Labradoodle Puppy Training
How do you train your Labradoodle puppy with your children?
Most Labradoodle puppies are friendly and playful, however they will be relating to you, and especially your children, as they have related to their litter-mates. Although genetic factors do play an important role in behavioral development, how you handle, train, and control your new puppy is also critical in shaping their adult behavior. Labradoodles are very intelligent and will outsmart you, if you don’t train them. Dogs need 3 things: 1. Exercise 2. Discipline 3. Affection – in this order.
In the litter when puppies are trying to communicate with each other, they will posture themselves above each other, growl, bite and snarl at one another. If your puppy does this with you or your children, you (the adult) need to teach him this is not appropriate puppy to human behavior. Here are some tips to teach your puppy that you are the “pack leader” and how you’d like him to behave with you and your children.

▸ DATASET ENTRIES:
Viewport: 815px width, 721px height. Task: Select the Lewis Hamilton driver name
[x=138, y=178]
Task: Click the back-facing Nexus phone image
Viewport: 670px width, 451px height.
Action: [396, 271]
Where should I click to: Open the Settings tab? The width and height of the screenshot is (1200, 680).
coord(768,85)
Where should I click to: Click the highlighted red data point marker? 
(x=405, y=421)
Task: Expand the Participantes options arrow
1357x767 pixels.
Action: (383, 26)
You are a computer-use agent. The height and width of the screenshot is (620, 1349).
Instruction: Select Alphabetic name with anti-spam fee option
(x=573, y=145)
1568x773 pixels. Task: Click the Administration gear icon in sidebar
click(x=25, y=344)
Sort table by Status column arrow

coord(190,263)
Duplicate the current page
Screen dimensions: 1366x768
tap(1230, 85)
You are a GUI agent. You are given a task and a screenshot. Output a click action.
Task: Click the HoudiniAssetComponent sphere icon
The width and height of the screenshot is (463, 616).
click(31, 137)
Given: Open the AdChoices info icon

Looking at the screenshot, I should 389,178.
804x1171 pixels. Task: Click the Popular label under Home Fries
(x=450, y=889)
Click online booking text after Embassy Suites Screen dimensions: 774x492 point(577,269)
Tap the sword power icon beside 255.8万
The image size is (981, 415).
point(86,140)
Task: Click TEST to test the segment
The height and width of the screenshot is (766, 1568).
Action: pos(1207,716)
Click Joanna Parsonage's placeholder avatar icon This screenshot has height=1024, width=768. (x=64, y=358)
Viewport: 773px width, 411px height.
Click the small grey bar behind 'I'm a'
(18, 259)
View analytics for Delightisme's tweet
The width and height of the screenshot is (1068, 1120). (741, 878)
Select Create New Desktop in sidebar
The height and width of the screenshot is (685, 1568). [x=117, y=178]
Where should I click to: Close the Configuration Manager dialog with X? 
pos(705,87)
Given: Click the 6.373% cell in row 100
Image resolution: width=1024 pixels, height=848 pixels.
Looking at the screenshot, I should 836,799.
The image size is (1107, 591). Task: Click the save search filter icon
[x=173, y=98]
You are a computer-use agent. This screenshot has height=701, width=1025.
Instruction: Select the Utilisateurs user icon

▸ ACTIVITY LIST:
• A. Answer these questions using the Labradoodle puppy training text.
(i) What three things do dogs need, and in what order?
(ii) What do puppies in a litter do to one another when they try to communicate?
(iii) What will Labradoodles do if you don't train them?
• B. Rewrite the passage of the Labradoodle puppy training text from "In the litter" up to and including "and your children.", using "boss" in place of "pack leader".
• C. Write what comes next in the Labradoodle puppy training text, starting after its last sentence.

▸ ANSWERS TO THIS EXERCISE:
• A.
(i) Exercise, discipline, and affection, in that order.
(ii) They posture themselves above each other, growl, bite, and snarl at one another.
(iii) They will outsmart you.

• B.
In the litter when puppies are trying to communicate with each other, they will posture themselves above each other, growl, bite and snarl at one another. If your puppy does this with you or your children, you (the adult) need to teach him this is not appropriate puppy to human behavior. Here are some tips to teach your puppy that you are the “boss” and how you’d like him to behave with you and your children.

• C.
Start your puppy in and around your home on a leash (this is a good way to start each day – a 20 minute walk). When you arrive at your home with your puppy, put him on a leash and walk him around your home and yard, making sure at all times you are in the lead and puppy is following you. Once your puppy has learned to walk on a leash, all of your children need to walk him with you there to make sure all is well. Everyone should be calm and assertive. Continue with the leash in the house, as this will help with potty training and setting up boundaries inside your home. If your puppy gets too excited during play time and begins to mouth you or your children, give him a chew toy, put him on a leash and give him time to calm down and relax. In our home we have a leash secured to a latch on the wall with a dog bed and toys right near. This is where we secure our puppies to help train them. They learn to “stay”, be on a leash, play quietly and no potty in the house. This is also a good way to train your dog not to run to the door when people come to visit, so they learn not to jump on them.
When you arrive home after being gone and your puppy runs up to you, ignore puppy for 5 minutes, then call him to you on your terms. Pack leader calls the shots, rewarding calm behavior, not excitement. Teach your puppy to sit and wait for petting.
Always eat in front of your puppy, and then allow him to eat, once he sits calmly and patiently. I use feeding time to train sit, stay and come.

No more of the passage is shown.